**The problem:** The lines to repeat are those below from the one containing "Task: Click the February" down to the one containing "You are a GUI", both included; reproduce them exactly and nothing else.
─── Data to use ───
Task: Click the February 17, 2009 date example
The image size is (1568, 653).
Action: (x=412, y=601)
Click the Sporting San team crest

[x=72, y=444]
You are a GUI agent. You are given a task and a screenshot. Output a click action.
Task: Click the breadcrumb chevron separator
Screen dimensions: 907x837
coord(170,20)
───
─── Data to use ───
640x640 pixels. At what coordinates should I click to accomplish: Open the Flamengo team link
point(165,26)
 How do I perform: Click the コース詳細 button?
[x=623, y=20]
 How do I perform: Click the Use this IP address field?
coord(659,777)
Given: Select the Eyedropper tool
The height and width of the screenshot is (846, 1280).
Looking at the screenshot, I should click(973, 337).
───
**Response box:**
Task: Click the February 17, 2009 date example
The image size is (1568, 653).
Action: (x=412, y=601)
Click the Sporting San team crest

[x=72, y=444]
You are a GUI agent. You are given a task and a screenshot. Output a click action.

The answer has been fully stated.